To do -
**1.** Answer these questions from the article on Maryland elk reintroduction:
(a) Which two stakeholders opposed elk reintroduction?
(b) In what month and year was the statewide public opinion survey released?
(c) How much projected visitor spending did the economic assessment find western Maryland could realize?
**2.** Can you return the passage of the article on Maryland elk reintroduction that begins at the words "Elk in Pennsylvania" and stops after the words "damage and disease.", copied exactly?
Start of Extract
Ensuring the future of elk, other wildlife, their habitat and our hunting heritage.

Wednesday, July 17, 2013

Maryland Passes on Elk Reintroduction

Elk in Pennsylvania
A collaborative effort to return elk to their native range of Maryland is on hold due to a lack of local support. Stakeholders such as Garrett County Commissioners and the Maryland Farm Bureau opposed elk reintroduction citing the potential for vehicle collisions, crop damage and disease.

“We did our best to honestly paint all the facts in the clearest way possible during the last two years. However, it is evident that now is not the time to move forward,” said stated Bill Miles, vice-chair of the Maryland Legislative Sportsmen’s Foundation (MLSL). “Perhaps tomorrow will be different but not today.” 

Elk in Tennessee
The Rocky Mountain Elk Foundation, MLSL and the Maryland Department of Natural Resources teamed up in 2011 to launch a feasibility study looking into biological, social and economic factors surrounding a possible reintroduction. A statewide public opinion survey released in May 2012 found nearly three out of four Maryland residents (72%), including two-thirds of folks in western Maryland (68%) where habitat exists to support elk, favored the reintroduction of elk into the western part of the state. An accompanying economic assessment determined western Maryland could realize $4 million in projected visitor spending. RMEF picked up the bill for the studies during the entire public process.
End of Extract
Start of Data for analysis
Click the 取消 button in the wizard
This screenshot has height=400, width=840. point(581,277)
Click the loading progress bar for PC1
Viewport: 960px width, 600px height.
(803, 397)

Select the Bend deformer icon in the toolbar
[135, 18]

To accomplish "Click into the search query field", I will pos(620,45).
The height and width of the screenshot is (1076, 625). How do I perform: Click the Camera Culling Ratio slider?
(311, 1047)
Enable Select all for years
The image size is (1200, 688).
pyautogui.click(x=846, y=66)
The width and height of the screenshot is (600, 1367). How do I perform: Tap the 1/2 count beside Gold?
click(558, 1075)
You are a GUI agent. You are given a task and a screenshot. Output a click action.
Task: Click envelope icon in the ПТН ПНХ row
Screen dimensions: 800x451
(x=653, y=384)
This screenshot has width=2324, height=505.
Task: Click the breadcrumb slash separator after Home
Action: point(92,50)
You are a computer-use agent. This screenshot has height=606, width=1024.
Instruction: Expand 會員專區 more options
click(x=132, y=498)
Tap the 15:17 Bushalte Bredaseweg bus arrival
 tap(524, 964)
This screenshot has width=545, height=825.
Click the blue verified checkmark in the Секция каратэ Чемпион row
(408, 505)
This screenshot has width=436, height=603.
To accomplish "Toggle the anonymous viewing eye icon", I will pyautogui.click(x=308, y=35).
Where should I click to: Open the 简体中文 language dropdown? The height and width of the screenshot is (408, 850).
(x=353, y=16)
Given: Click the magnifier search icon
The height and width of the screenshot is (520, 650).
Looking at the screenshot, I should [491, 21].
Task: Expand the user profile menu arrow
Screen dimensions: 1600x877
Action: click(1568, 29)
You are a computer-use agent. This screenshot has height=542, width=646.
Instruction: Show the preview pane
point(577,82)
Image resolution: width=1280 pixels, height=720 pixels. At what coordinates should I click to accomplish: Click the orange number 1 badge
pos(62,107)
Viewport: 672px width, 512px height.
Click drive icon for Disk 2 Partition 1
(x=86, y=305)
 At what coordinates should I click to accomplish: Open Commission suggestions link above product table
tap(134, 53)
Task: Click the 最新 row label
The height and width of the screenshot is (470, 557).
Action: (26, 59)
End of Data for analysis
Task results -
**1.**
(a) Garrett County Commissioners and the Maryland Farm Bureau
(b) May 2012
(c) $4 million

**2.**
Elk in Pennsylvania
A collaborative effort to return elk to their native range of Maryland is on hold due to a lack of local support. Stakeholders such as Garrett County Commissioners and the Maryland Farm Bureau opposed elk reintroduction citing the potential for vehicle collisions, crop damage and disease.